Charity tried to persuade her father to allow Daniel’s sister Zibby to live in Weybridge and learn the trade, but Philip refused to permit Zibby to leave the family home because he insisted that the young girl owed him her service in exchange for his care during her infancy. If she left, Philip and Hannah would have to hire a girl to take care of them. Zibby and Charity were both disappointed by Philip’s unfeeling refusal.51 After Philip died, Zibby refused to remain in the house and take care of her step-grandmother. Instead she hired herself out to another family.52 By the time Hannah died, ten months later, Zibby had found a different path to independence by marrying and starting a household of her own.53 She was in such a hurry to leave the Byrant homestead that many in the family believed she married down. As her uncle Peter crudely put it, “Zibbeah I hear has thrown herself away upon a DICKERMAN!”54 Charity’s cousin Vesta remarked more kindly that she hoped Zibby had made “a good bargain.”55 Unfortunately, Peter’s prejudice bore out. Zibby’s husband Benjamin Dickerman found it difficult to earn enough to support the family, giving his wife good cause to regret not learning a trade of her own as a young woman.
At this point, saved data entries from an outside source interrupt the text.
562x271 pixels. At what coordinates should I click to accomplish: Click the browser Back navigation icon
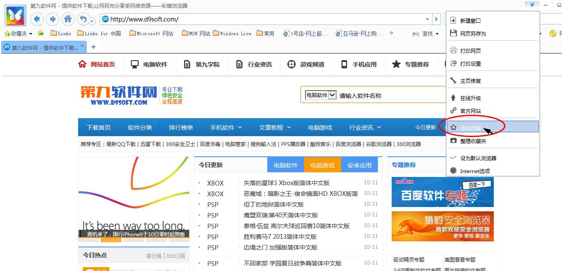click(37, 19)
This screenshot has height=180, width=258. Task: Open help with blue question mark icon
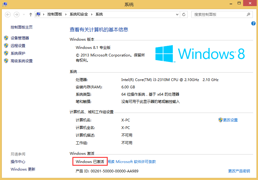click(x=253, y=23)
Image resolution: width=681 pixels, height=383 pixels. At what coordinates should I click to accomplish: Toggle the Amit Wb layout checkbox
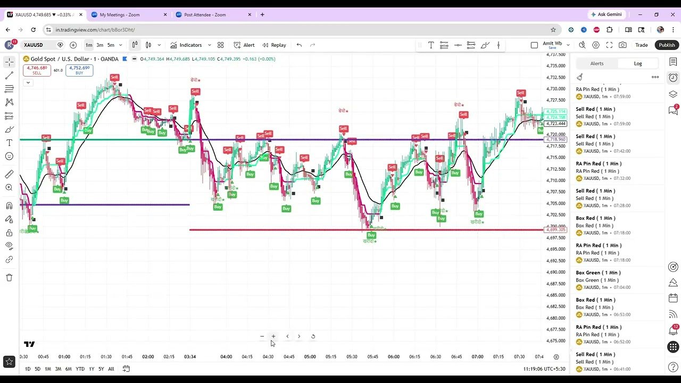point(534,45)
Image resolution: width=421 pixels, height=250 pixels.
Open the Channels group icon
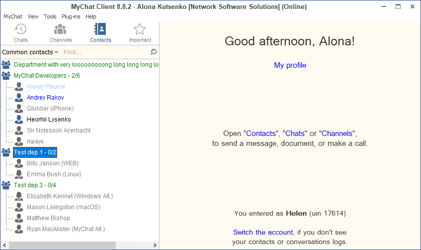[x=60, y=29]

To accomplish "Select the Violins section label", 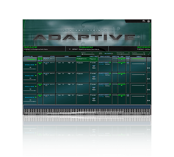I will (x=30, y=65).

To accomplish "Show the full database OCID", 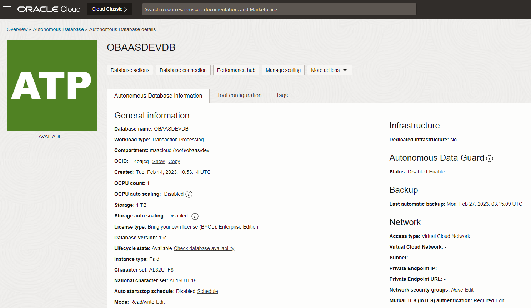I will 158,161.
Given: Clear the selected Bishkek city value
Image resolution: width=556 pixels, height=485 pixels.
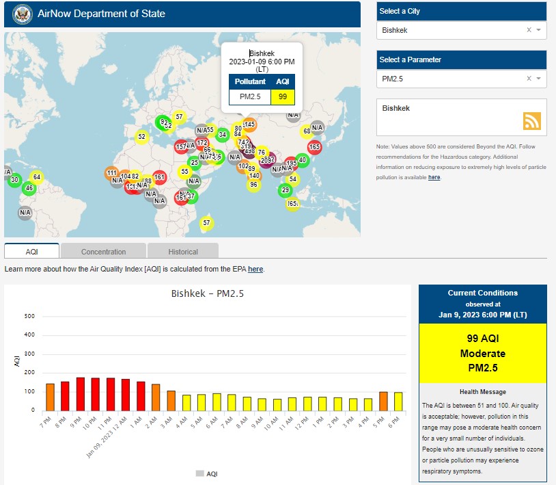Looking at the screenshot, I should coord(529,30).
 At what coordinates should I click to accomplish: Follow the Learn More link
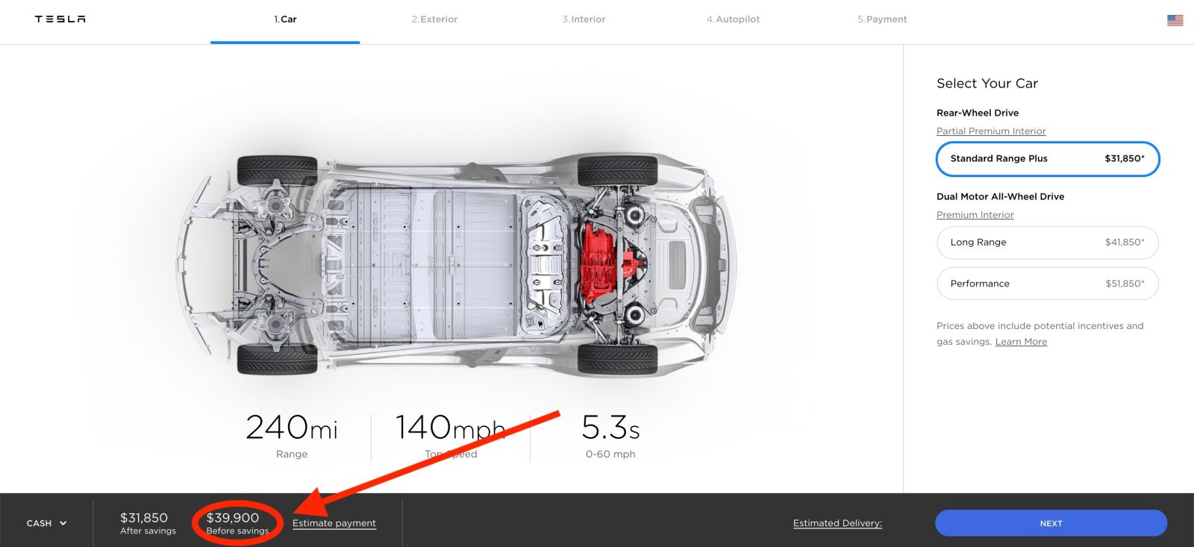tap(1021, 342)
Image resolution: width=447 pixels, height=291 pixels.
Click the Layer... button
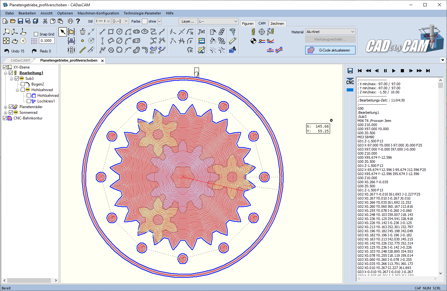click(x=188, y=21)
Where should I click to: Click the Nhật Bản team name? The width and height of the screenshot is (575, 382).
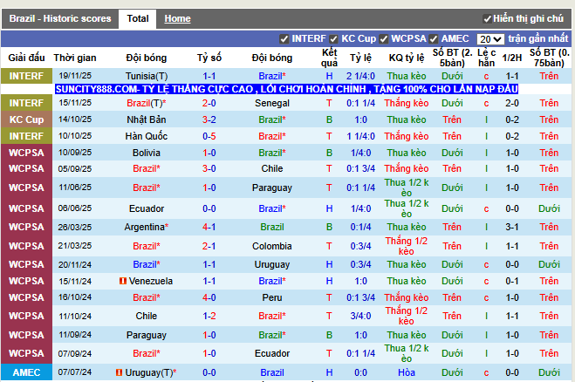(147, 119)
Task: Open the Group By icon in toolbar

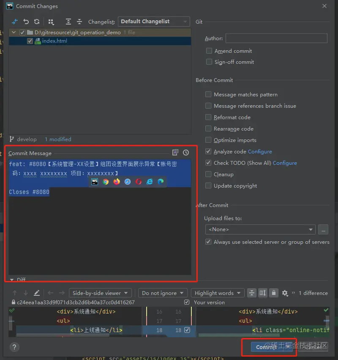Action: (x=51, y=21)
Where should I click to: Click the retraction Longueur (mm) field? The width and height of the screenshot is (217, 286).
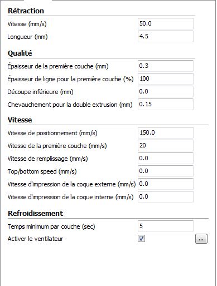coord(166,36)
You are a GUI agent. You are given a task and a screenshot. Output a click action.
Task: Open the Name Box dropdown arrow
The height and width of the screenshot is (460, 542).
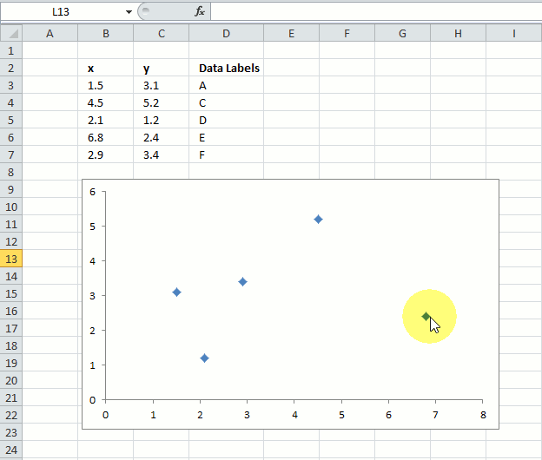tap(129, 11)
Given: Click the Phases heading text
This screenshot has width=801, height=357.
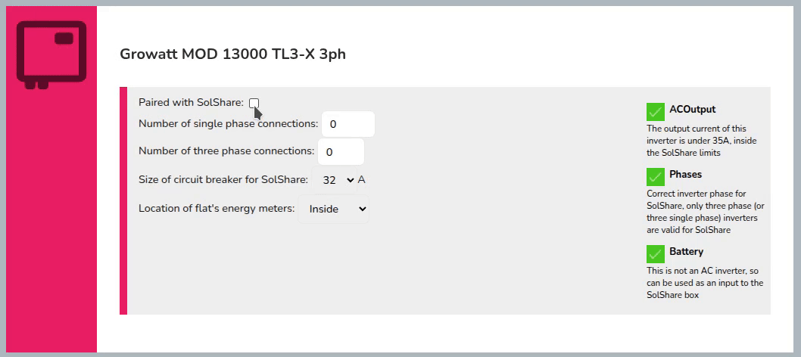Looking at the screenshot, I should (x=685, y=175).
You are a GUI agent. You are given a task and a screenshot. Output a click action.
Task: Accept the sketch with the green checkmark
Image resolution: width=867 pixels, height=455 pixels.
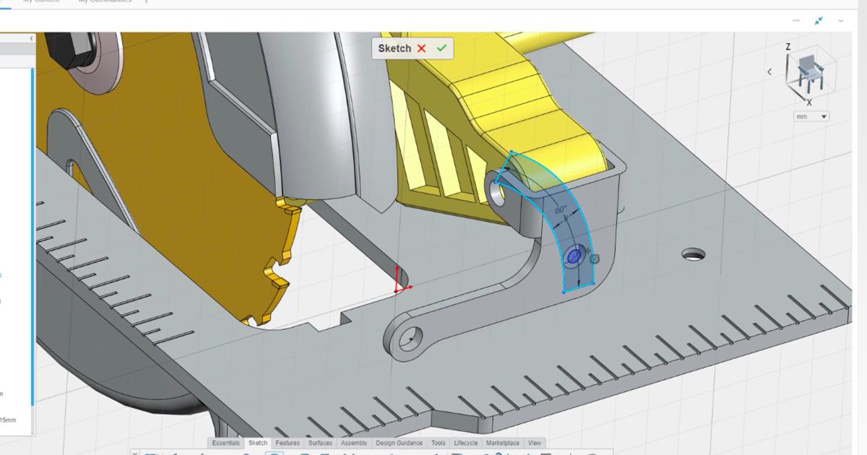(444, 48)
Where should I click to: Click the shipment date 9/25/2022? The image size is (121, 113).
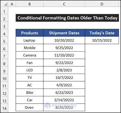pyautogui.click(x=64, y=48)
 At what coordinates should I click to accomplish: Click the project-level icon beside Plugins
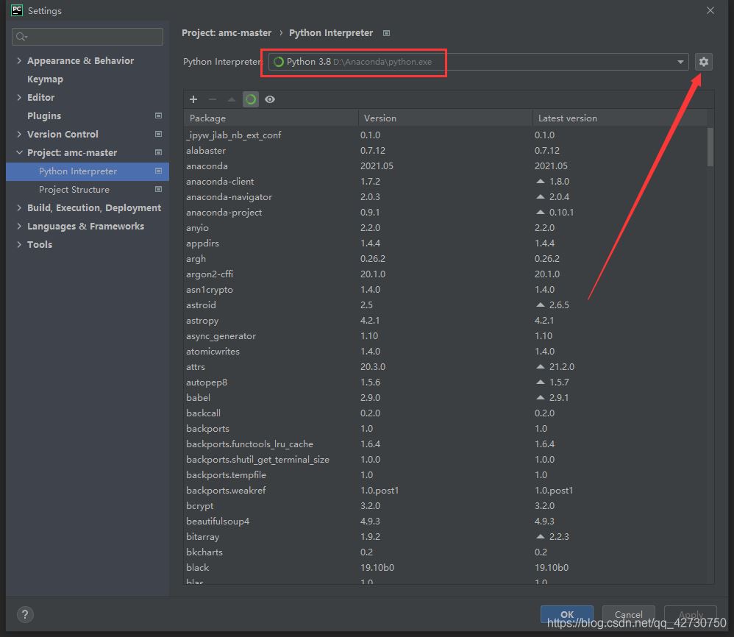(x=158, y=116)
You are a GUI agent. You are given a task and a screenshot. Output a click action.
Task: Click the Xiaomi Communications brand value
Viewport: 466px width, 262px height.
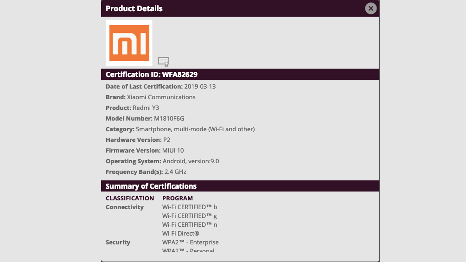click(x=161, y=97)
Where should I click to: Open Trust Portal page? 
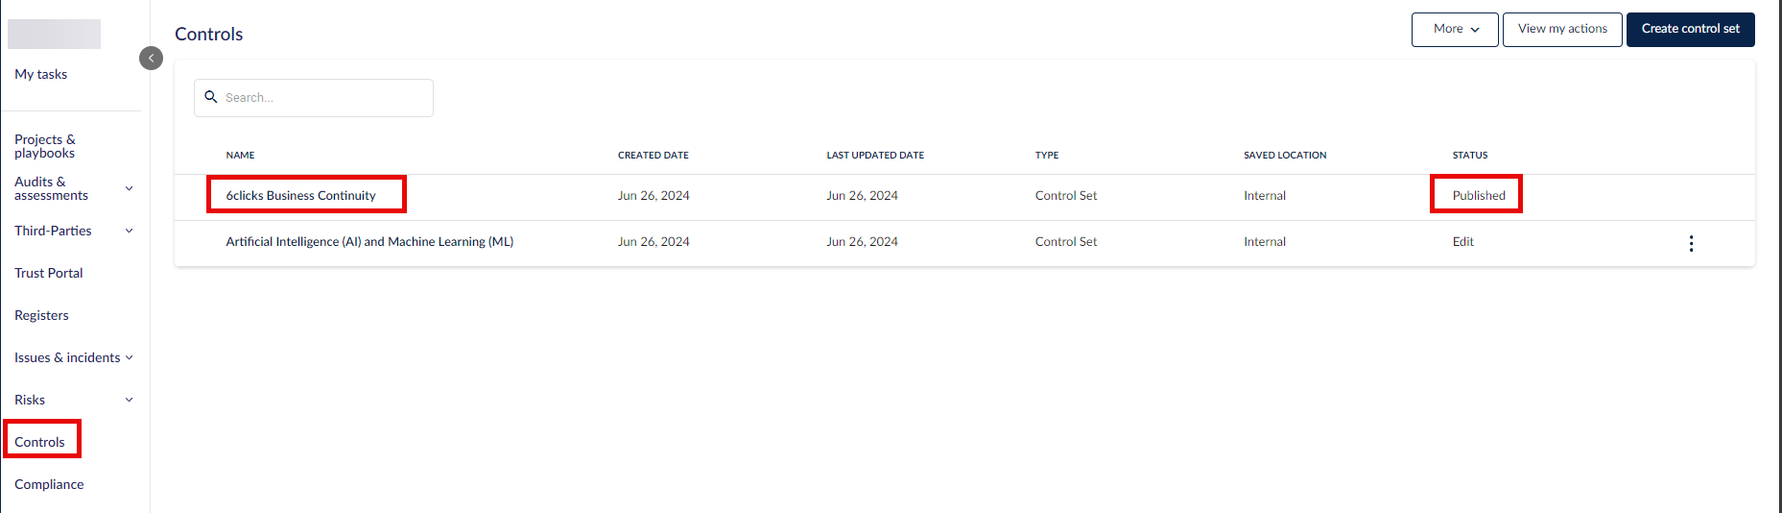click(x=49, y=273)
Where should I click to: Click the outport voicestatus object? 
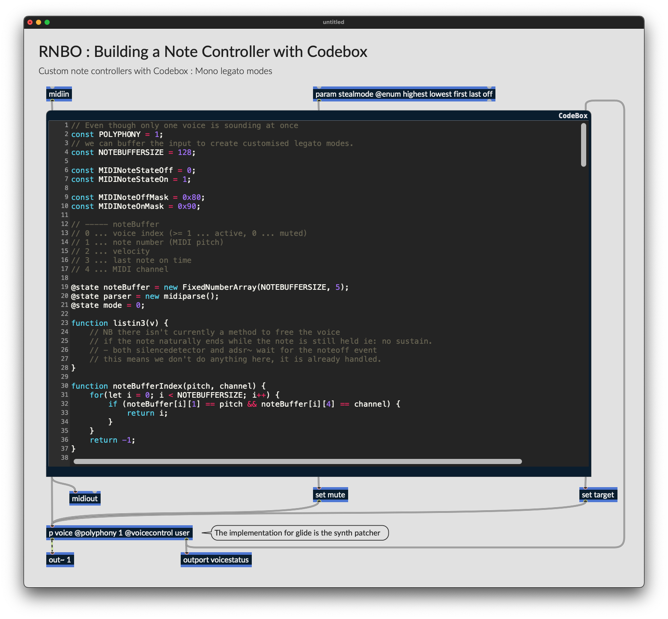tap(216, 559)
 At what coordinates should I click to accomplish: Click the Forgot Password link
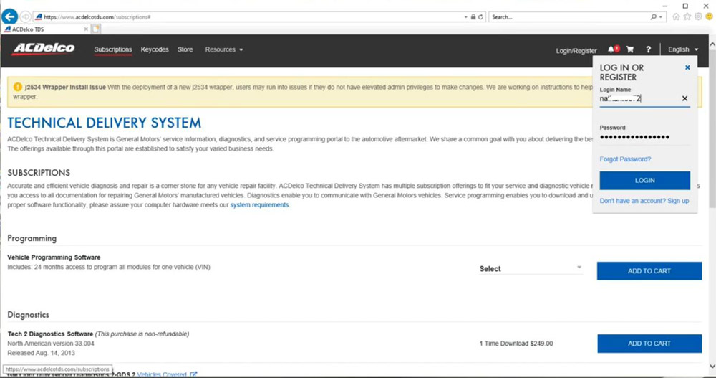click(x=625, y=159)
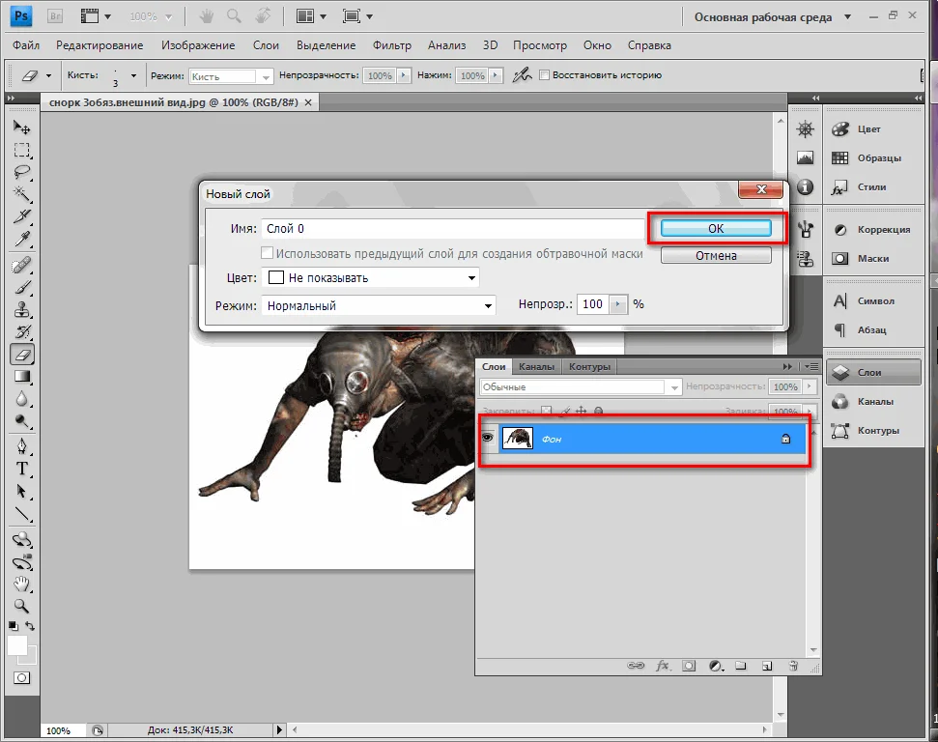This screenshot has height=742, width=938.
Task: Click the foreground color swatch
Action: 17,645
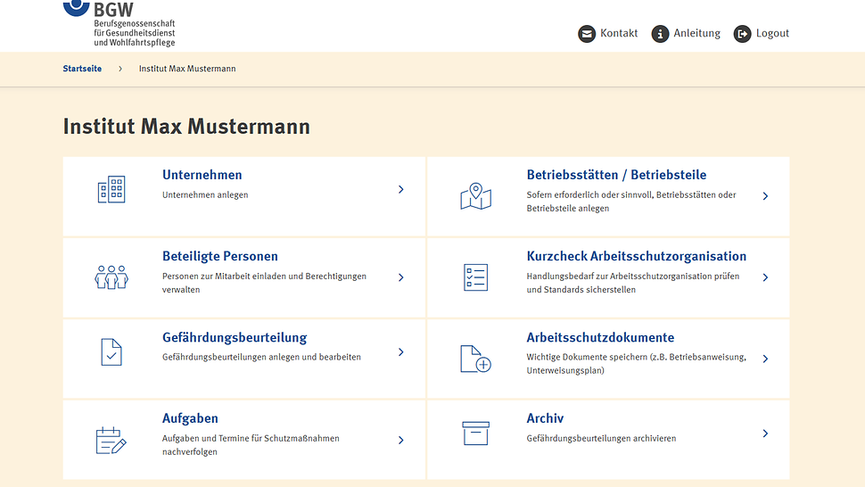Image resolution: width=865 pixels, height=487 pixels.
Task: Click the Beteiligte Personen people icon
Action: point(111,277)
Of course, some nephews and nieces resented Charity and Sylvia’s interfering ways. The women were not shy from offering their opinions on the states of the children’s souls. During one trip to Massachusetts, Anna’s son Lysander Kingman stayed out in the fields while Charity and Sylvia visited the family. His cousin Elizabeth later explained to her aunts that Lysander “thought you would say something upon a subject that he did not like to hear about.”56 The matter may have been religion or it may have been work. Either way, he chose to absent himself from the routine questioning that Charity and Sylvia’s visits entailed. Though Lysander blamed his absence on work, claiming that he had to be haying during their visit, his aunts saw through the ruse.57

When Charity and Sylvia felt neglected or slighted by their nieces and nephews, they said as much. A leavening of guilt alongside their generosity helped bind the second generation close. Charity was probably overly sensitive about family rejection, which was only natural considering her difficult relationship with her father and stepmother. Up to his death in 1816, Philip sought to punish his youngest daughter for her nonconformity, even leaving her less in his will than many in the family thought she deserved.58 Rather than leave her valuable property, his main bequest was title to a chamber in his house, a slap in the face to Charity, who for almost a decade had made her own home in Vermont with Sylvia.59

A Bridgewater friend, Nabby Snell, wrote to Charity trying to put a positive spin on the will, declaring “I, should be pleas’d if it was agreeable to you, and could be for your benefit that you would take possession of your chamber and occupy it yourself with Sylvia.”60 But the notion that Charity and Sylvia would leave their beloved cottage and move back into the house with Charity’s decrepit and detested stepmother was unthinkable. Later that year when Hannah Richards Bryant lay on her own deathbed she followed her husband’s precedent and made a final gesture of rejection toward her stepdaughter by giving away the household furniture Charity had inherited.61 In the years that followed, Charity’s west chamber became more of a burden than an asset. She sought to extract a yearly rent from the unwilling family who bought the property excluding Charity’s room, but they resisted paying their absentee landlord. For years, Charity’s agents in North Bridgewater wrote letters of complaint about the difficulty of collecting the meager sum.62 Charity’s father’s disapproval haunted her for decades.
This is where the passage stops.